The Expansion of Moodle

Martin Dougiamas, best known for being “the guy who started Moodle”, understands better than most the challenges and opportunities associated with distance learning. Growing up in the remote Australian desert meant that Martin was educated via “The School of the Air”, being guided by a teacher 600 miles away. Nowadays, such learning is not unusual and Moodle is one of the latest software platforms that encourages self-learning and online community-learning. Dougiamas will participate in a pre-conference workshop and deliver a keynote speech at OEB 2009. In the following interview, he talks about the expansion and future of Moodle.

OEB: Mr Dougiamas, if you were a student today, do you think you would like Moodle?


Martin Dougiamas: That depends entirely on the teachers.
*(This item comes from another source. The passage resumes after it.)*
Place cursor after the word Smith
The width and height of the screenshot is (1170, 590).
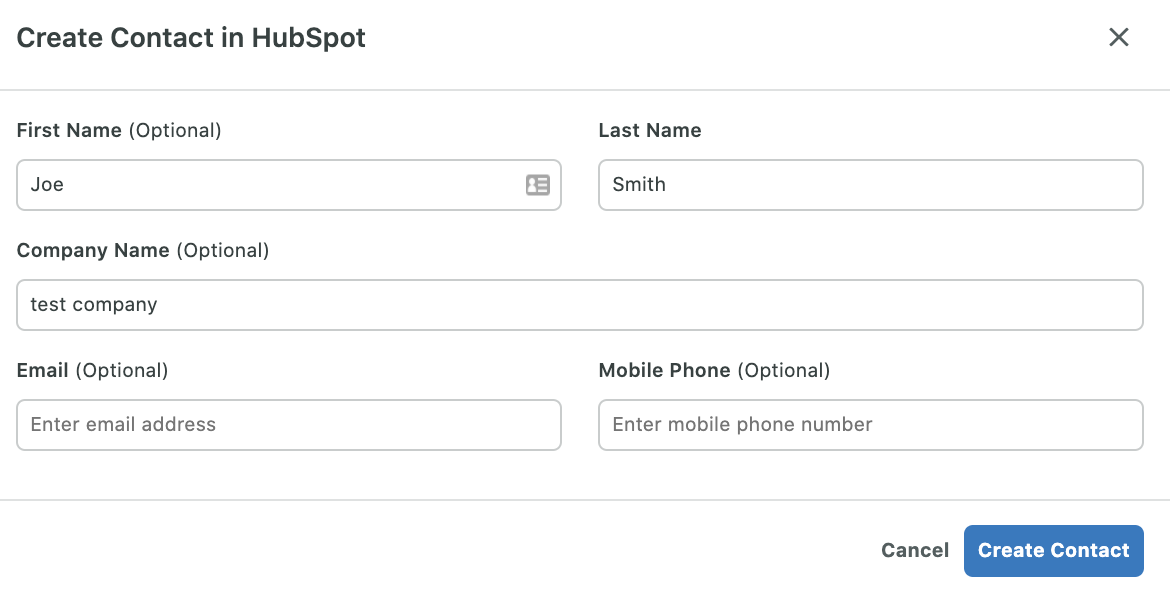tap(668, 185)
Moodle is just a tool – in the hands of a skilled teacher it can help facilitate amazing, engaged experiences, but in the hands of someone not experienced with online interaction and learning it can be just as confusing and boring as the worst website.
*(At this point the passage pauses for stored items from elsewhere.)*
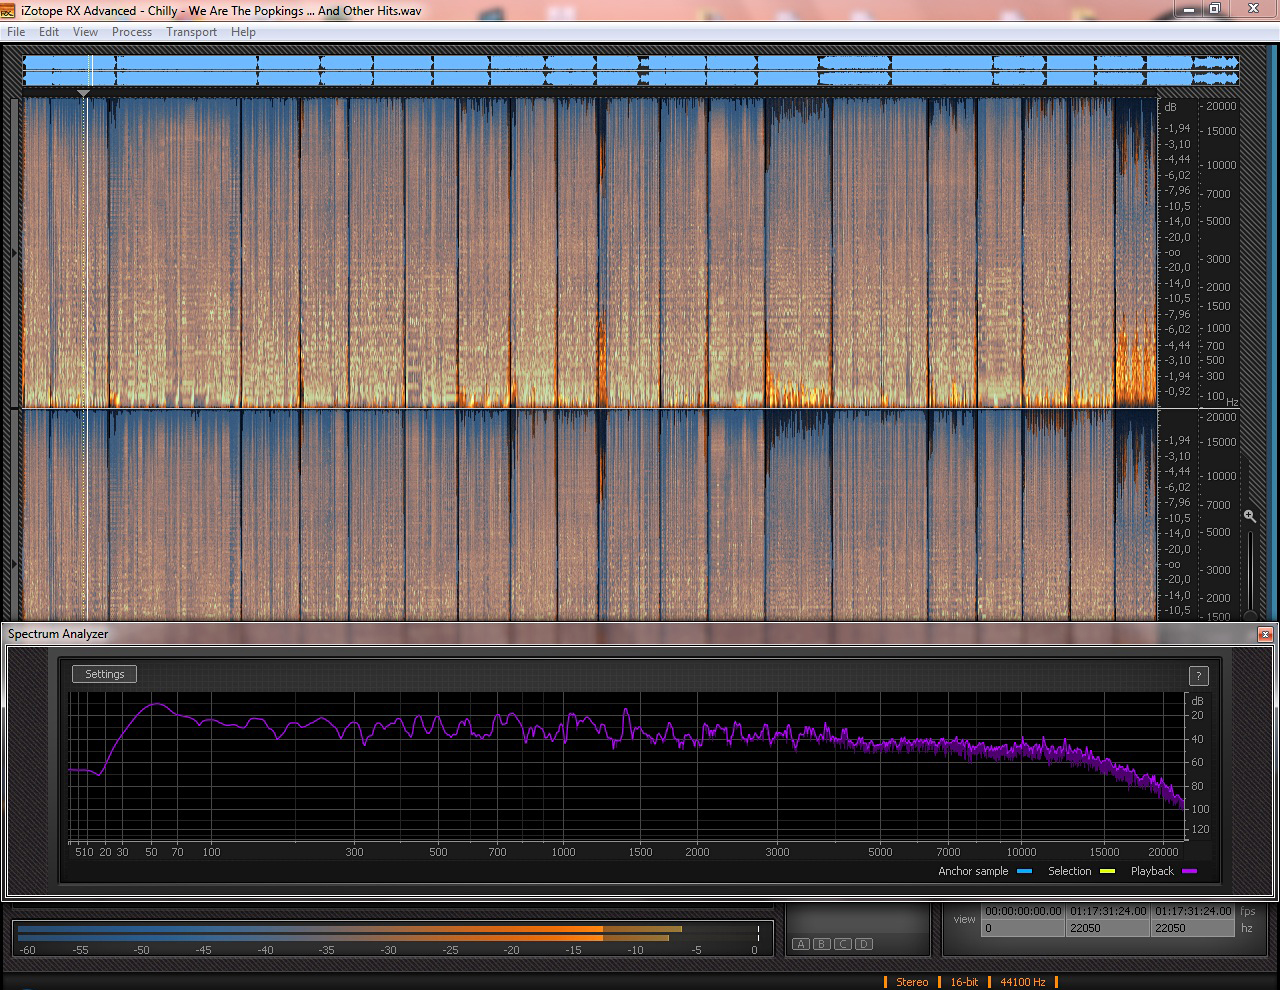This screenshot has width=1280, height=990.
Task: Open the Spectrum Analyzer help button
Action: point(1199,676)
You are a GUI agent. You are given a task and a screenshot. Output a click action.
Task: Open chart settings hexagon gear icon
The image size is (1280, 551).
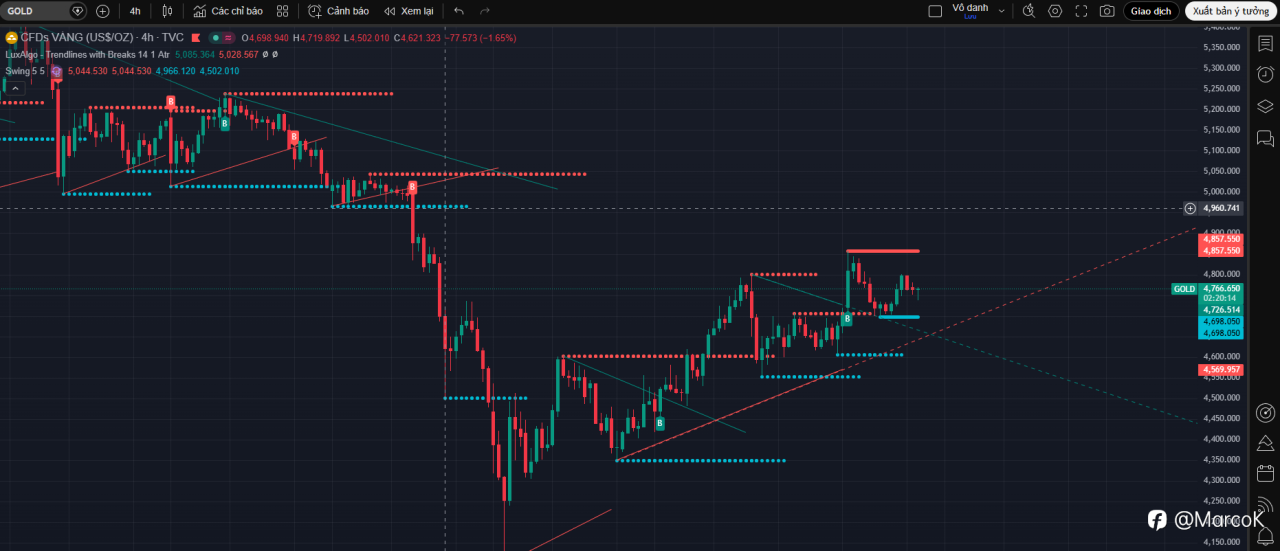[1055, 11]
OEB: When you first created the system it was mainly used in educational institutions. When did the expansion into the corporate sector start? What makes Moodle attractive for companies?


Martin Dougiamas: Although Moodle is still used mostly by educational institutions, there has been some expansion into the corporate sector. I think Moodle is attractive to many companies because of the simplicity and customisability of it. It’s easy to get started – being free, with a huge support community and easy to modify into the best tool for the job. From a pedagogical perspective corporate users tend to have rather simple requirements, so they rarely need to use all the features of Moodle. In my experience they generally just want to publish content, set quizzes and produce reports. One other frequently requested feature is to track user progress against competencies, and we are adding that feature in our next version.

OEB: Why do companies use a licensed product instead of Moodle?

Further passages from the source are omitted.